Authoring tools for investigate-and-decide learning environments

The subject of this thesis is INDIE, a software tool for designing and implementing multimedia educational environments called Goal-Based Scenarios (GBSes). INDIE's products are simulations centered around tasks where students take the role of an expert who has to make a diagnosis, such as a geologist charged with determining if a volcano will erupt. The goals of the INDIE tool are that it be usable in many domains, be able to produce finished products as well as storyboards, allow incremental development, be able to develop a domain model separate from the interface and vice-versa, efficient for authors, accessible to non-programmers, and effective. A model-driven GBS development tool was first implemented (INDIE 1.0), but our design made it so authors had to develop complete domain models at every stage of development, making rapid prototyping of ideas difficult. INDIE 2.0 used an interface-to-model, incremental approach that let authors develop at any level of design, from storyboards to deliverable applications.

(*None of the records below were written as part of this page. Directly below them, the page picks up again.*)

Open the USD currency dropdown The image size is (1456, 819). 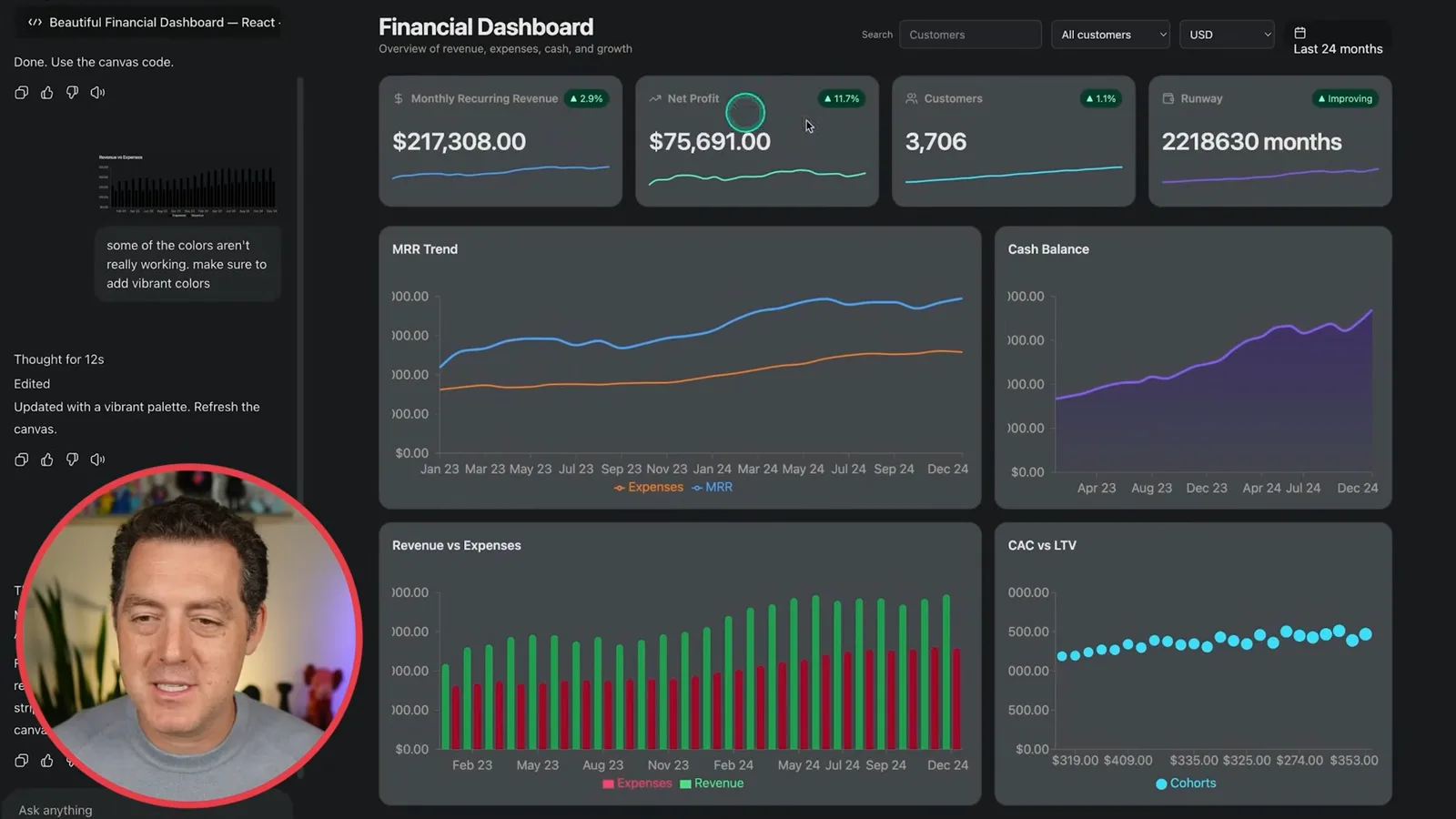(x=1227, y=35)
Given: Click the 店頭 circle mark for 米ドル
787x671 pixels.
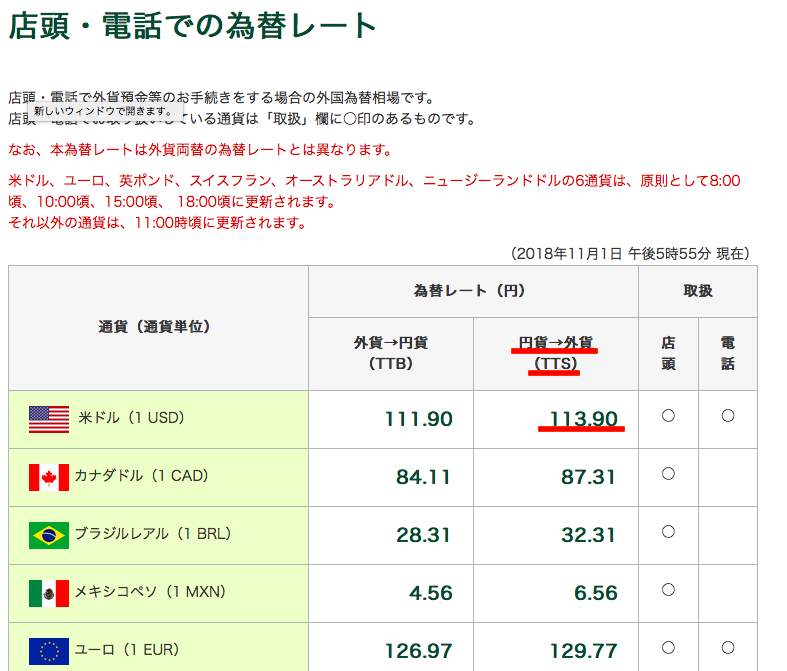Looking at the screenshot, I should (668, 416).
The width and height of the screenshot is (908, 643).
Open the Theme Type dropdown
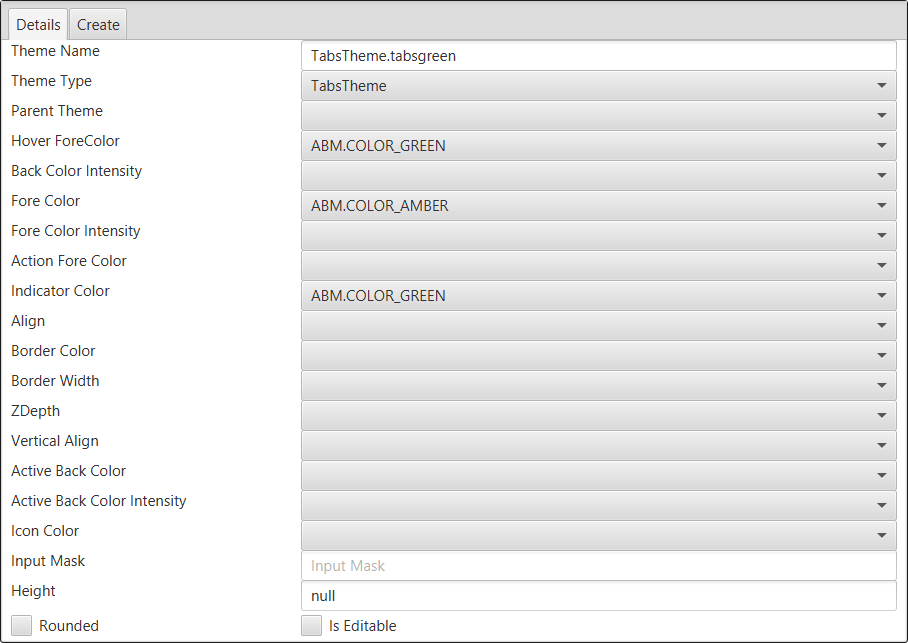pyautogui.click(x=598, y=86)
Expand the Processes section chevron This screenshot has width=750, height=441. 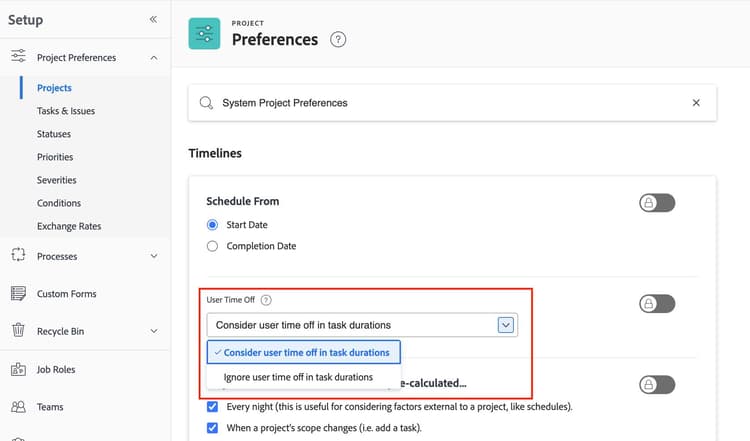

Tool features that made INDIE 2.0 successful include an event/response architecture that implements interface actions, pre-specified interaction models for frequently-needed interface elements, and a simple but flexible rule-based engine to critique candidate student diagnoses. We analyzed the results of five major teams of authors that used INDIE to build applications in several domains. We found that authors (who were not trained as programmers) were able to build applications that showed nearly a ten-fold increase in complexity over those built in INDIE 1.0 without any increase in development time.